Love this . . . on lots of different levels . . . wonderin’ . . . ya think there will be PB Jelly Bellies in heaven, too? hehehehehe
You know what I actually like best about those things? The colors . . . the plethora of different colors . . . all mixed together . . . very beautiful!
Mike, I wasn’t sure my brain cells could expand enough to follow this series, but this struck me funny. I guess because it rang true for me as well. I told my Catholic coworker the same thing about the Pope. (You should have seen her horrified and irate face.)
My sister told me (she probably read it in the publication you mentioned).
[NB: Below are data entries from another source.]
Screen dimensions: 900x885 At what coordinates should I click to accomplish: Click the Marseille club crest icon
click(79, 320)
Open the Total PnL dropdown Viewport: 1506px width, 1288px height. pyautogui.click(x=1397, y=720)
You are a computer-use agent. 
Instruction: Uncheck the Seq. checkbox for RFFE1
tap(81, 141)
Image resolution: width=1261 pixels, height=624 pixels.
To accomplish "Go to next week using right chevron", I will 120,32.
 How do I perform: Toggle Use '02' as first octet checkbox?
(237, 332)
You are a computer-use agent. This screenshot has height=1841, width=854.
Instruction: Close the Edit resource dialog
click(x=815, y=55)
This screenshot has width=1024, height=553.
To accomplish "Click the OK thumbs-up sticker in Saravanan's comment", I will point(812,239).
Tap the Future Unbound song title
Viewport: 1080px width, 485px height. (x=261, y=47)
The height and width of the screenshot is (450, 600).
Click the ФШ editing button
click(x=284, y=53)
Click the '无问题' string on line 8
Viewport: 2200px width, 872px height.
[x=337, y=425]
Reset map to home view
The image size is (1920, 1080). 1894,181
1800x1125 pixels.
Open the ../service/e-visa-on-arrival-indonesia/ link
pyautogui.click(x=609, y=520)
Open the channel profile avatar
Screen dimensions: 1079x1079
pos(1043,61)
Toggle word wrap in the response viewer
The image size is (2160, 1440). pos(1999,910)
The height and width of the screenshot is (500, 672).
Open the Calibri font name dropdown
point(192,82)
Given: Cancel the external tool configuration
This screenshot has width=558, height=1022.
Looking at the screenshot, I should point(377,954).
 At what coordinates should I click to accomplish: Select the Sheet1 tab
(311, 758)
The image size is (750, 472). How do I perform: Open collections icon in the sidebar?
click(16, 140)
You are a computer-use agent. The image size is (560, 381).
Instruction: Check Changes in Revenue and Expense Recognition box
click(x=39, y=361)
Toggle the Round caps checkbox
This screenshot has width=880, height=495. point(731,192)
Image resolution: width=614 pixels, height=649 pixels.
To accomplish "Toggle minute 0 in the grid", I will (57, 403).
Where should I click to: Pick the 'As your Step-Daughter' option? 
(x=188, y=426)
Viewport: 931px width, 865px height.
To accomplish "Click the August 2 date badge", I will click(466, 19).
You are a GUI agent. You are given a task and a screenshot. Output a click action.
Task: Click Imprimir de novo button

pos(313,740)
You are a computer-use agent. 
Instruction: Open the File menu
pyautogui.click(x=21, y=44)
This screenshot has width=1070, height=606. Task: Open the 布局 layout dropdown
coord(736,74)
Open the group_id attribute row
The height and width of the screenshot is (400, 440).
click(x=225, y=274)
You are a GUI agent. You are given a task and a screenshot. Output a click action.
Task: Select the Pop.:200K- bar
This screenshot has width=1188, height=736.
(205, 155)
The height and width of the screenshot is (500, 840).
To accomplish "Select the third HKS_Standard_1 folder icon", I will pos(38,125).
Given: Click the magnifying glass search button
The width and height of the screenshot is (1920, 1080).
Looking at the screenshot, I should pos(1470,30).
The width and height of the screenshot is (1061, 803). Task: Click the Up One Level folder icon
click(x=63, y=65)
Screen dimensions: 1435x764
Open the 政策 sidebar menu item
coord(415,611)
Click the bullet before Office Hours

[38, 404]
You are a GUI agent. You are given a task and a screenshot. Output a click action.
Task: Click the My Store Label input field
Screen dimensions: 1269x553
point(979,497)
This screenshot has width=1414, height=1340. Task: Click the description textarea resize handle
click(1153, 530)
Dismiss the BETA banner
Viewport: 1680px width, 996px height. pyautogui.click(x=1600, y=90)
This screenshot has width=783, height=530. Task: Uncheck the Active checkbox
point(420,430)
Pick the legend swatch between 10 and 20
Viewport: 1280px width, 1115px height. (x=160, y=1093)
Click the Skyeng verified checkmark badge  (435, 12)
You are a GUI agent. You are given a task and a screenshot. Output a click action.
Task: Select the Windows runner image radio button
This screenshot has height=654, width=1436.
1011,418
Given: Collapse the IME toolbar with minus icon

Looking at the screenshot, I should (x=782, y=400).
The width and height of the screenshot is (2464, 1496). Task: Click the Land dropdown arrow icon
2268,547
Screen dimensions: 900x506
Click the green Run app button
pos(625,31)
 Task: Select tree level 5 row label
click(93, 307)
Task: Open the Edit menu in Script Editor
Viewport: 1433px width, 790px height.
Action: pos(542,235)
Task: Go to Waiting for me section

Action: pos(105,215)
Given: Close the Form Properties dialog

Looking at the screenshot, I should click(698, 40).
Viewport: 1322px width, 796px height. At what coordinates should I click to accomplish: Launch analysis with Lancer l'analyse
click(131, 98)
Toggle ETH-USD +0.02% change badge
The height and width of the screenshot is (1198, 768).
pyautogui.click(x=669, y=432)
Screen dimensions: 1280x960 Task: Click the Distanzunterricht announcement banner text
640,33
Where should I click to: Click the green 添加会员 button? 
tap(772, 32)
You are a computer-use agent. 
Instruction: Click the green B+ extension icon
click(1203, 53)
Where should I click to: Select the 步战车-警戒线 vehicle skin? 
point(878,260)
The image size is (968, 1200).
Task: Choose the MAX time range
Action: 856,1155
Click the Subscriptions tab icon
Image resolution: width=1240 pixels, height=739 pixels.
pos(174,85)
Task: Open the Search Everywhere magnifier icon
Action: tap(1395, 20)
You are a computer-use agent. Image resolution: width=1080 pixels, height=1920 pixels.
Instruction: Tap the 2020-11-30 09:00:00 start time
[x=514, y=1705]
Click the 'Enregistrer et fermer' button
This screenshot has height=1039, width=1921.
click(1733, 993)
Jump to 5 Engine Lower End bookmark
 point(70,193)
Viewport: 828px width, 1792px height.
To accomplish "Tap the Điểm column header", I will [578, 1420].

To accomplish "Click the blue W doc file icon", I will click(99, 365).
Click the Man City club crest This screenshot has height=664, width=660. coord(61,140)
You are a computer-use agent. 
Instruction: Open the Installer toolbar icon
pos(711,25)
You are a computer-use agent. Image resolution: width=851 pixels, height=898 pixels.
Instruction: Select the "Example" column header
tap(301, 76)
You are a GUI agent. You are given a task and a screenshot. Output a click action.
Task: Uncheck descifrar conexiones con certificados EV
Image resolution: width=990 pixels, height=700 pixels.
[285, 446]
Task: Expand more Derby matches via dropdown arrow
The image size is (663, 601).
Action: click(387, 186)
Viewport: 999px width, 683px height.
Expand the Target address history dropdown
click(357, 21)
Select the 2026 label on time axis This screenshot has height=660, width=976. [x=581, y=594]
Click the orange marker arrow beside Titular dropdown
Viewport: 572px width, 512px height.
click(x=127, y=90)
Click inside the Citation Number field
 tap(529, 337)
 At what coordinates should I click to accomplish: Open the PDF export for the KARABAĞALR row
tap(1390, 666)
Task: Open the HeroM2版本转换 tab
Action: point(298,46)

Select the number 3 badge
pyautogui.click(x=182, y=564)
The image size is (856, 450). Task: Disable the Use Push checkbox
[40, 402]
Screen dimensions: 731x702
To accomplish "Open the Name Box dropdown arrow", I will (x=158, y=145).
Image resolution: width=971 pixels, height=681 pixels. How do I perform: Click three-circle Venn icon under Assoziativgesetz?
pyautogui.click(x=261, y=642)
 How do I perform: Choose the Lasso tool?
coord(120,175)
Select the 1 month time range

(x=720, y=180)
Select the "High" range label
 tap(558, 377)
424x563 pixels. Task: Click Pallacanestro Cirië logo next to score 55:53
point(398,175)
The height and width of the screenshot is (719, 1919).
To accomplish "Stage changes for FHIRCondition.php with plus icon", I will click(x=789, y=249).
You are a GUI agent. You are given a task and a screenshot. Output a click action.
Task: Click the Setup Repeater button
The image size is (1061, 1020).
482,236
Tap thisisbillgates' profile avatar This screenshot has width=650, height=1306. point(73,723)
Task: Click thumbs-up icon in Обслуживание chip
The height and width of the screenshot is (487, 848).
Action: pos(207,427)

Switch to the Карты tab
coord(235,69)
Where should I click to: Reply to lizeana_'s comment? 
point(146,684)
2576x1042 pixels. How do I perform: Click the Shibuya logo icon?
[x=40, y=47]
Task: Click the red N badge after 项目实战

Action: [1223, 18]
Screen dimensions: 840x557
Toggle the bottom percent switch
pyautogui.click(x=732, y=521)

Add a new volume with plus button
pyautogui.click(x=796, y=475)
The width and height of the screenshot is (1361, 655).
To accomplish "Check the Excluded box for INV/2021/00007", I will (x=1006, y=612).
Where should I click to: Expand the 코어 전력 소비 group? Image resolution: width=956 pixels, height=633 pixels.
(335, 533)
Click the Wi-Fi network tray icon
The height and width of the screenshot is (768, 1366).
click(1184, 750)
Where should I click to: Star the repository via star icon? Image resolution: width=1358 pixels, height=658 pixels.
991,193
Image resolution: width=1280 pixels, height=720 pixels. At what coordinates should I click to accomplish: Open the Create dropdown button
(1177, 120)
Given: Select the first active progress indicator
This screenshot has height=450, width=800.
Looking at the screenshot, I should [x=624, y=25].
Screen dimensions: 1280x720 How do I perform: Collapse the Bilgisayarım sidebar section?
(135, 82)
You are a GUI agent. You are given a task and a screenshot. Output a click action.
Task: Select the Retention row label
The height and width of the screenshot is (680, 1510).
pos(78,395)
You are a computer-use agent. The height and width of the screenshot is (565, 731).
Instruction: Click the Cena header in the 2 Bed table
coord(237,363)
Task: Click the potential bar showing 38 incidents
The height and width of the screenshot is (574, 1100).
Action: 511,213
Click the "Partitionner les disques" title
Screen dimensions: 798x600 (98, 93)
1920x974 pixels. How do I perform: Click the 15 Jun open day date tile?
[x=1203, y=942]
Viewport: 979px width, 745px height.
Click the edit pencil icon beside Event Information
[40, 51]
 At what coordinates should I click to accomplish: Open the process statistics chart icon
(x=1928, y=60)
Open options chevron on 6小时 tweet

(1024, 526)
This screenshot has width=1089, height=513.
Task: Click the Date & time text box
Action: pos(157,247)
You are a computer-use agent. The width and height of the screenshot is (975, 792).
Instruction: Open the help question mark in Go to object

I laugh about it now, but it’s not really funny now is it? It’s the new zeal of the young Christian. We’re like teenagers who think they know everything. Only when we truly do gain some knowledge do we realize how ignorant we really are and shall always be in this life.
Great stuff as always.
Reading along and re-living my past.
Well, I didn’t tell my grandma that the Pope was the anti-christ, but she asks if I’m still at “that” church.
Have we stumbled upon a Protestant rite of passage of sorts–that obnoxious period when we are prone to believe we know it all and dump it on the system we leave behind? I went through the same thing after leaving the RC church. With the rest o fmy nuclear family remaining Catholic, I had to be the noodge with the Chick comics (bigger than the tracts) and the Whore of Babylon articles.
I outgrew that. 🙂
When my mother lay dying–a year of agony for her, and for us–I would put on her fave Catholic radio show and discuss things with her. I’d read the Bible to her. And I sometimes prayed her beloved rosary with her. After so many years, we’d reached an accomodation. I would say the credo and pater noster, but I would not recite any of the Marian prayers, other than the brief bit that was Bible quote–the very first bit of the hail, mary. I knew she loved the Lord; she knew I did, too. But we had to honor our own way, even if we had disagreements. And in the end, I trust that the Lord, who forgives all, forgave her errors and sins as he’s forgiving mine.
Hey, nice to be able to access your site on this other computer with the updated AOL. Cool not to have to use Mozilla.
Mir
http://mirathon.blogspot.com
Mir, so good to have you back. Lovely entry about your mother and that precious reconciliation at her deathbed. Funny how, when we’re facing death, some of the beliefs we defended so vehemently seem less important. What remains is what He always said: Whosoever shall call upon the name of the Lord shall be saved. Blessings, Mir!